Extracted text
- - -
What is the rate constant of a first-order reaction if $0.08 \ mol$ of reactant reduces to $0.02 \ mol$ in $23.03 \ min$ (in $min^{-1}$)?

For a first order reaction $A \to \text{products}$,the concentration of $[A]$ is reduced from $2 \ M$ to $0.125 \ M$ in one hour. The $t_{1/2}$ of this reaction (in $\text{min}$) is:

What time is required for $100 \ g$ of reactant to reduce to $25 \ g$ in a first order reaction having half life $5760 \ year$ (in $year$)?

If the half-life of a first-order reaction is $6.93$ minutes,then the time required for the completion of $99\%$ of the reaction will be . . . . . . minutes. (Given: $\log 2 = 0.3010$)
- - -
Data shown
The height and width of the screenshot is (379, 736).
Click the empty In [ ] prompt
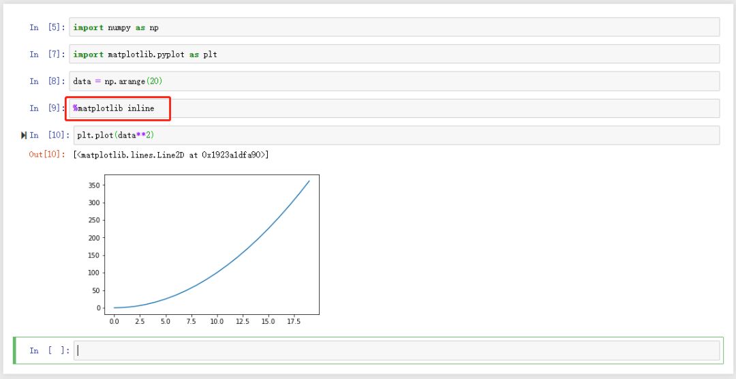tap(49, 350)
- - -
Directions
1. Reproduce the stretch of the first-order kinetics problems from "For a first" through "2 = 0.3010$)".
2. Carry on the first-order kinetics problems from the point where they stop.

Answers to the problems
1.
For a first order reaction $A \to \text{products}$,the concentration of $[A]$ is reduced from $2 \ M$ to $0.125 \ M$ in one hour. The $t_{1/2}$ of this reaction (in $\text{min}$) is:

What time is required for $100 \ g$ of reactant to reduce to $25 \ g$ in a first order reaction having half life $5760 \ year$ (in $year$)?

If the half-life of a first-order reaction is $6.93$ minutes,then the time required for the completion of $99\%$ of the reaction will be . . . . . . minutes. (Given: $\log 2 = 0.3010$)

2.
The slope of a graph $\log [A]_t$ versus '$t$' for a first-order reaction is $-2.5 \times 10^{-3} \,s^{-1}$. Find the rate constant of the reaction.

The inactivation rate of a viral preparation is proportional to the amount of virus. In the first minute after preparation,$10 \%$ of the virus is inactivated. The rate constant for viral inactivation is $..... \times 10^{-3} \ min^{-1}$. (Nearest integer)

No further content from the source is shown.